Copy the following entries word for word.

═══ TASK DATA ═══

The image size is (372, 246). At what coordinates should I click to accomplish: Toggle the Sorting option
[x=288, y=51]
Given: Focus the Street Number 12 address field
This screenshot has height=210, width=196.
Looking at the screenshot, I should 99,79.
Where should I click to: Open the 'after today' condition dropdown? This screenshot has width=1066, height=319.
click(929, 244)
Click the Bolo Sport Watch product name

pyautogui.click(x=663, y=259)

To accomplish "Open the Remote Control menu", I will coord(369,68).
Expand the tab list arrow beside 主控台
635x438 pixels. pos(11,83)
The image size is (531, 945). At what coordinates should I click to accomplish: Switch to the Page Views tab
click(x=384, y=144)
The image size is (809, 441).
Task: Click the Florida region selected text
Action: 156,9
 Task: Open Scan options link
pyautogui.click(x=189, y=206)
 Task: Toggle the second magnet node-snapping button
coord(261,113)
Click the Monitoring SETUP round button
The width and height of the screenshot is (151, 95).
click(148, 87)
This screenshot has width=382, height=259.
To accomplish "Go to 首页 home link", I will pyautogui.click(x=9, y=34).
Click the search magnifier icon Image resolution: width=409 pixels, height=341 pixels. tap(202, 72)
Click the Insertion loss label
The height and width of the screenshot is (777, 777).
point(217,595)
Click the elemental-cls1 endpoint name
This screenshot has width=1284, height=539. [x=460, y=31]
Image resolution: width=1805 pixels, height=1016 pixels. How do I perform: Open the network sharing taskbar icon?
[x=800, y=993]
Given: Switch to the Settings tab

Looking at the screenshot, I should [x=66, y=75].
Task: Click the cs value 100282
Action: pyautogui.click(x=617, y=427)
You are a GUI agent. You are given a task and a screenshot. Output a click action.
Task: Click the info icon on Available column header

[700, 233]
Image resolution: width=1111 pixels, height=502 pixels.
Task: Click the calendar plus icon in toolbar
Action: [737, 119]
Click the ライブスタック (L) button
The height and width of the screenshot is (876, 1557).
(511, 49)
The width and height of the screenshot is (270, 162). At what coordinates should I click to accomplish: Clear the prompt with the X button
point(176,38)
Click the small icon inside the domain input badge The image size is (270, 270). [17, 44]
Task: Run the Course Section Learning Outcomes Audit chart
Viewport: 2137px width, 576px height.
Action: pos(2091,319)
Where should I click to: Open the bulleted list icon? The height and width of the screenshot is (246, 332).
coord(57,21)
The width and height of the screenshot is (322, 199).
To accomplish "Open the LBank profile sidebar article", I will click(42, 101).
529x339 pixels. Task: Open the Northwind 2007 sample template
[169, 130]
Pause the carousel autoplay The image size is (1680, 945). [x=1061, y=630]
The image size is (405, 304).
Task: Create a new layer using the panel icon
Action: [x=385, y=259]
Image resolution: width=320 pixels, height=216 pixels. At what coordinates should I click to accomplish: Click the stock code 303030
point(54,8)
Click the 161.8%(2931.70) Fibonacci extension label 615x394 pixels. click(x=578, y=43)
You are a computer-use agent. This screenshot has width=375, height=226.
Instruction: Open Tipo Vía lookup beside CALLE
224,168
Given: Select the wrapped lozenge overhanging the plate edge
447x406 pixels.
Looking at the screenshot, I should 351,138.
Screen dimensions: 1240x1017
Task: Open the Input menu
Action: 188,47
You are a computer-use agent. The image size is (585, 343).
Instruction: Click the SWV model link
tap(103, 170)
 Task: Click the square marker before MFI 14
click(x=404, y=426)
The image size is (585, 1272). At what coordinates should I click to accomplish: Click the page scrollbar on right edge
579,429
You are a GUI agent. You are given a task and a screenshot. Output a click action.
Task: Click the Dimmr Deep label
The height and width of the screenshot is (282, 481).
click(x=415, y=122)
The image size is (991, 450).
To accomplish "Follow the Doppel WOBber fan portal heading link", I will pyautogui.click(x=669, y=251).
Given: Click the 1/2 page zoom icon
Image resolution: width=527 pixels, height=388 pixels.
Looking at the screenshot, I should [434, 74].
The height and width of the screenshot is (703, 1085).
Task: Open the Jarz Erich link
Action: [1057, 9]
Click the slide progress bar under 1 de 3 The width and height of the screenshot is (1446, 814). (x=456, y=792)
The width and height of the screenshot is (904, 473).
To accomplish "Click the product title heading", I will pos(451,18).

═══

FINISHED ANSWER:
The image size is (372, 246). At what coordinates should I click to accomplish: Toggle the Sorting option
[x=288, y=51]
Given: Focus the Street Number 12 address field
This screenshot has height=210, width=196.
Looking at the screenshot, I should 99,79.
Where should I click to: Open the 'after today' condition dropdown? This screenshot has width=1066, height=319.
click(929, 244)
Click the Bolo Sport Watch product name

pyautogui.click(x=663, y=259)

To accomplish "Open the Remote Control menu", I will coord(369,68).
Expand the tab list arrow beside 主控台
635x438 pixels. pos(11,83)
The image size is (531, 945). At what coordinates should I click to accomplish: Switch to the Page Views tab
click(x=384, y=144)
The image size is (809, 441).
Task: Click the Florida region selected text
Action: 156,9
 Task: Open Scan options link
pyautogui.click(x=189, y=206)
 Task: Toggle the second magnet node-snapping button
coord(261,113)
Click the Monitoring SETUP round button
The width and height of the screenshot is (151, 95).
click(148, 87)
This screenshot has width=382, height=259.
To accomplish "Go to 首页 home link", I will pyautogui.click(x=9, y=34).
Click the search magnifier icon Image resolution: width=409 pixels, height=341 pixels. tap(202, 72)
Click the Insertion loss label
The height and width of the screenshot is (777, 777).
point(217,595)
Click the elemental-cls1 endpoint name
This screenshot has width=1284, height=539. [x=460, y=31]
Image resolution: width=1805 pixels, height=1016 pixels. How do I perform: Open the network sharing taskbar icon?
[x=800, y=993]
Given: Switch to the Settings tab

Looking at the screenshot, I should [x=66, y=75].
Task: Click the cs value 100282
Action: pyautogui.click(x=617, y=427)
You are a GUI agent. You are given a task and a screenshot. Output a click action.
Task: Click the info icon on Available column header

[700, 233]
Image resolution: width=1111 pixels, height=502 pixels.
Task: Click the calendar plus icon in toolbar
Action: [737, 119]
Click the ライブスタック (L) button
The height and width of the screenshot is (876, 1557).
(511, 49)
The width and height of the screenshot is (270, 162). At what coordinates should I click to accomplish: Clear the prompt with the X button
point(176,38)
Click the small icon inside the domain input badge The image size is (270, 270). [17, 44]
Task: Run the Course Section Learning Outcomes Audit chart
Viewport: 2137px width, 576px height.
Action: pos(2091,319)
Where should I click to: Open the bulleted list icon? The height and width of the screenshot is (246, 332).
coord(57,21)
The width and height of the screenshot is (322, 199).
To accomplish "Open the LBank profile sidebar article", I will click(42, 101).
529x339 pixels. Task: Open the Northwind 2007 sample template
[169, 130]
Pause the carousel autoplay The image size is (1680, 945). [x=1061, y=630]
The image size is (405, 304).
Task: Create a new layer using the panel icon
Action: [x=385, y=259]
Image resolution: width=320 pixels, height=216 pixels. At what coordinates should I click to accomplish: Click the stock code 303030
point(54,8)
Click the 161.8%(2931.70) Fibonacci extension label 615x394 pixels. click(x=578, y=43)
You are a computer-use agent. This screenshot has width=375, height=226.
Instruction: Open Tipo Vía lookup beside CALLE
224,168
Given: Select the wrapped lozenge overhanging the plate edge
447x406 pixels.
Looking at the screenshot, I should 351,138.
Screen dimensions: 1240x1017
Task: Open the Input menu
Action: 188,47
You are a computer-use agent. The image size is (585, 343).
Instruction: Click the SWV model link
tap(103, 170)
 Task: Click the square marker before MFI 14
click(x=404, y=426)
The image size is (585, 1272). At what coordinates should I click to accomplish: Click the page scrollbar on right edge
579,429
You are a GUI agent. You are given a task and a screenshot. Output a click action.
Task: Click the Dimmr Deep label
The height and width of the screenshot is (282, 481).
click(x=415, y=122)
The image size is (991, 450).
To accomplish "Follow the Doppel WOBber fan portal heading link", I will pyautogui.click(x=669, y=251).
Given: Click the 1/2 page zoom icon
Image resolution: width=527 pixels, height=388 pixels.
Looking at the screenshot, I should [434, 74].
The height and width of the screenshot is (703, 1085).
Task: Open the Jarz Erich link
Action: [1057, 9]
Click the slide progress bar under 1 de 3 The width and height of the screenshot is (1446, 814). (x=456, y=792)
The width and height of the screenshot is (904, 473).
To accomplish "Click the product title heading", I will pos(451,18).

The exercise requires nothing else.